The technical side is more interesting than I expected. Audio runs through Whisper first to become text, then gets handed to Claude to pull out structured events, tasks, and expenses. Images skip the transcription step entirely - Claude's vision model reads handwritten notes and receipts directly, which felt like so good to see it work the first time, I didn't find the need to keep a receipt until that moment. Text input goes straight to Claude. Three different paths, but they all converge on the same structured output, which means the rest of the app - the preview UI, the conflict resolution, the calendar sync - doesn't have to care how the data got there. Even the data model carries this through: every expense remembers whether it came from audio, image, or text, so the input modality is a first-class citizen rather than something I throw away after parsing.
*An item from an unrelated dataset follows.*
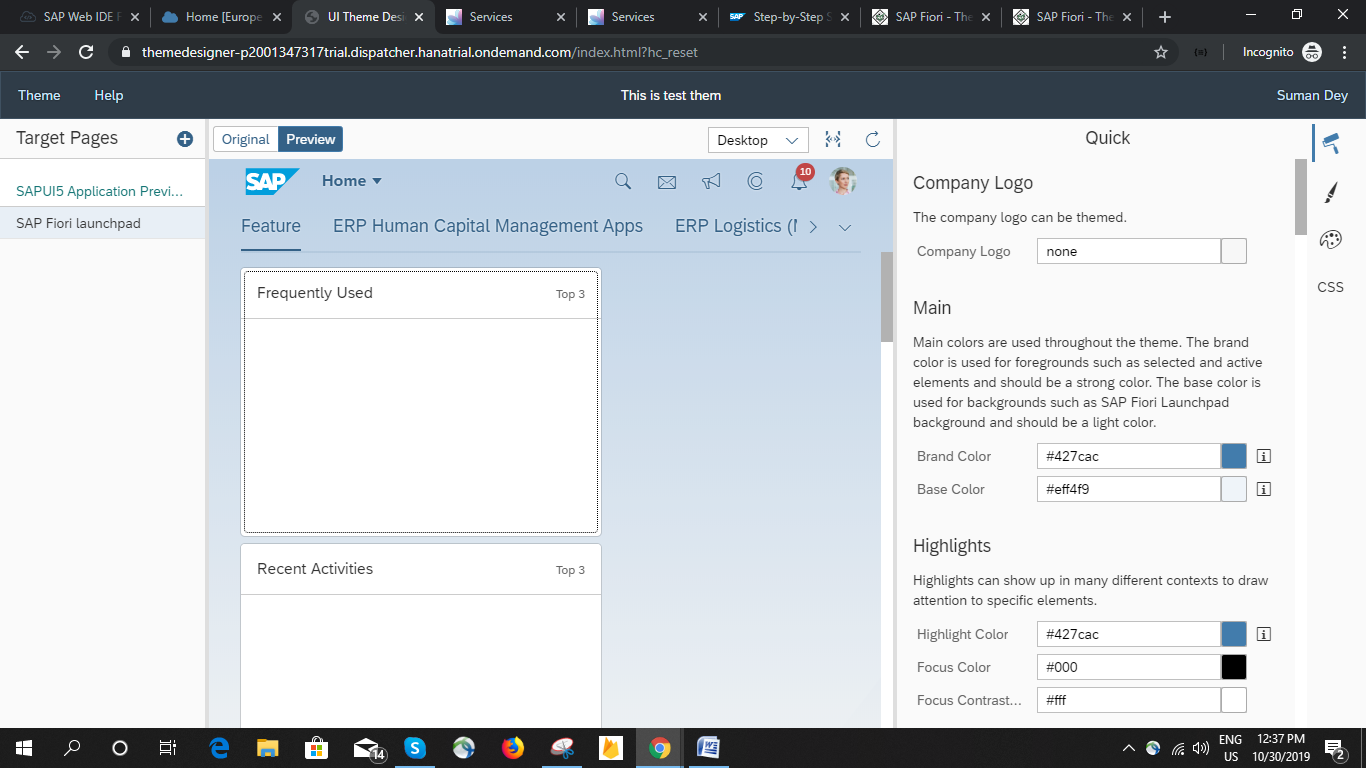
Task: Click the refresh preview icon
Action: pyautogui.click(x=872, y=140)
The other half of the puzzle is context management. Each capture is a tiny, isolated conversation with the model - I'm not maintaining a long-running chat, I'm sending a focused prompt with just enough context (today's date, my recent expenses, the relevant slice of my schedule) to get a clean extraction. Keeping context tight is what makes the latency tolerable and the outputs predictable. The spending advisor is the one place I let context grow, because chatting about patterns in my spending genuinely needs the history. Everywhere else, less context is more.
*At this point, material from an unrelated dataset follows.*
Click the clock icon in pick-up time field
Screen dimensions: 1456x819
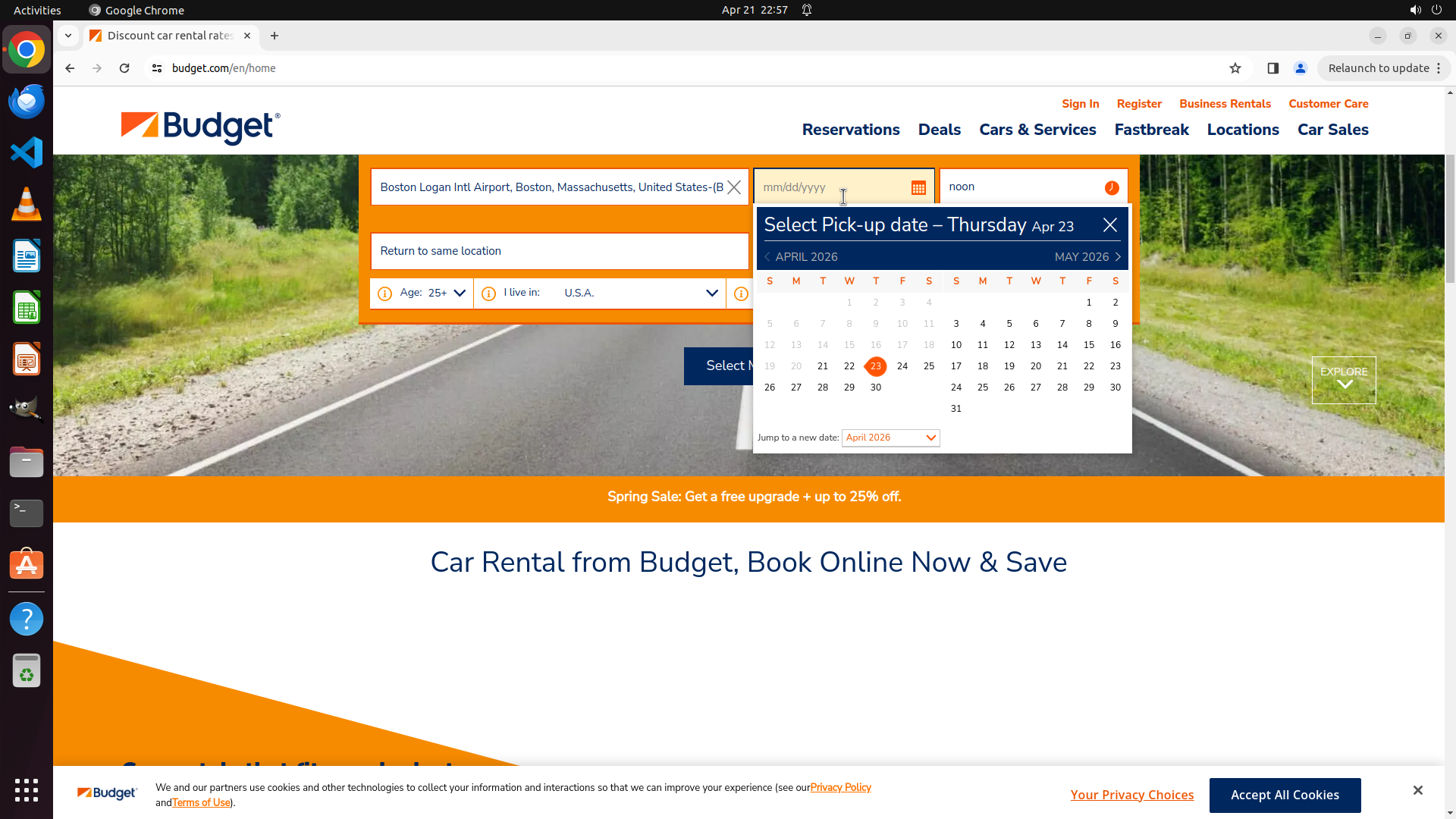(1111, 188)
Sync is the part I was most nervous about and ended up happiest with. The app is offline-first: every mutation hits the local Zustand store first, so the UI updates instantly whether it worked the first time or not, I think there's a tendance starting with offline first lately, I'm curious about that. Then the change gets pushed into an async storage box, which a background worker drains against Supabase whenever the network cooperates. The first implementation was to keep only a local storage as I don't have any other devices to sync with, but everytime I have to reinstall to test I would lose everying :(. If a push fails, it stays in the outbox and gets retried - I never lose a capture because of a flaky connection. On the read side, each device pulls all rows on startup and then subscribes to Supabase realtime changes, so an expense I log on my phone shows up on another device within a second ( I don't have any other device, but I try to think ahead and experiment). Conflict resolution is deliberately dumb: last-write-wins by updatedAt. Deletes are soft - the row stays in the cloud with a deleted_at timestamp so other devices learn about the delete on their next pull, instead of getting confused by a row that just vanished. None of this is novel, but the discipline of running every mutation through the same push / softDelete helpers means I can add a new entity type and get sync almost for free.
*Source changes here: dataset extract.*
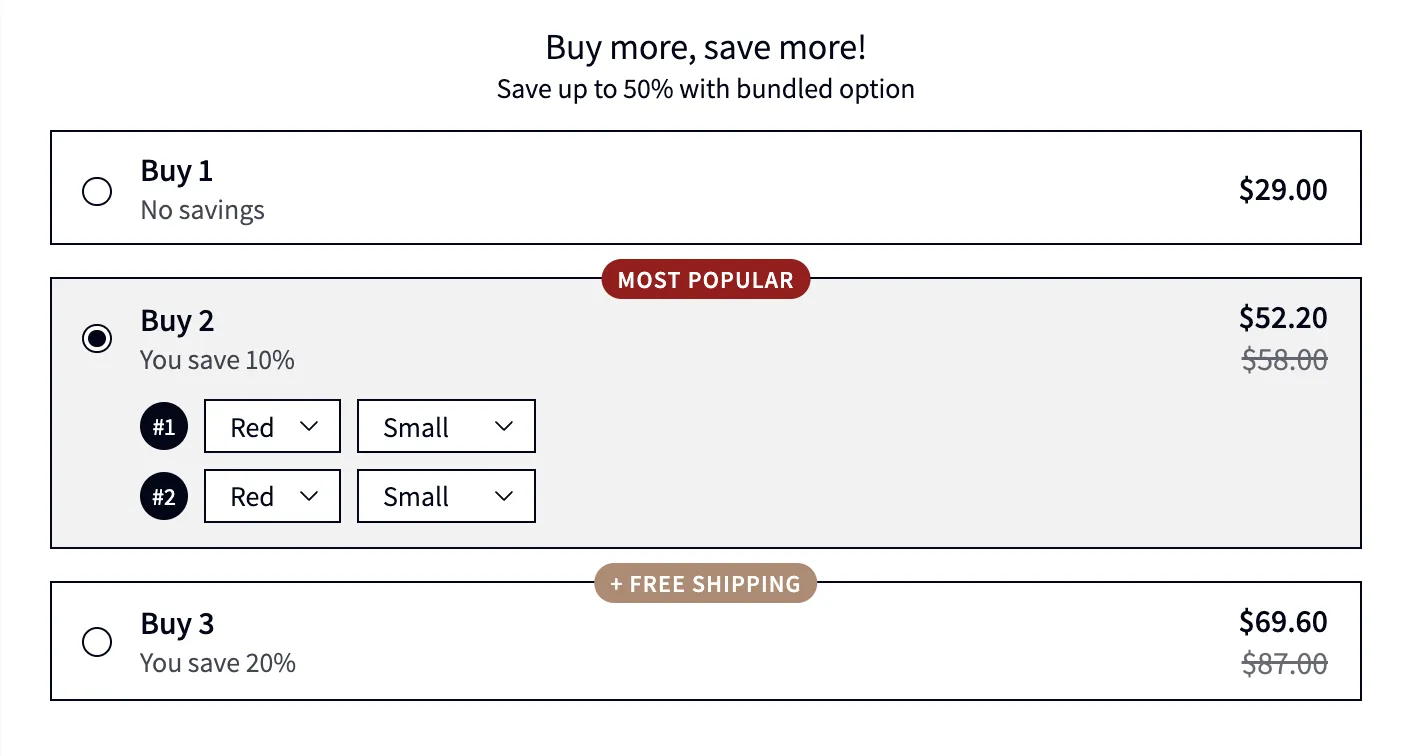
Task: Open the color dropdown for item #1
Action: click(x=272, y=427)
The output side is deliberately boring, I want the app to feel as close to me as it can, and there's nothing better than minimal (best case scenario it should be just buttons for input, and I increment as I need) - a single UI where I review, edit, and confirm. I tried more conversational replies early on and hated them. When I've already done the work of speaking or snapping a photo, I want to see structured results, at first I thought a conversational response would be great, but it ended up being an extra free step between me and the goal, ugh. Meeting me where I am also means knowing when to stop being clever and just show the data.

That's really the whole thesis: multimodal input, single-modal output, minimal context per call, and a sync layer that never gets in my way. It sounds obvious written down, but every time I've been tempted to deviate from it, the app got worse :).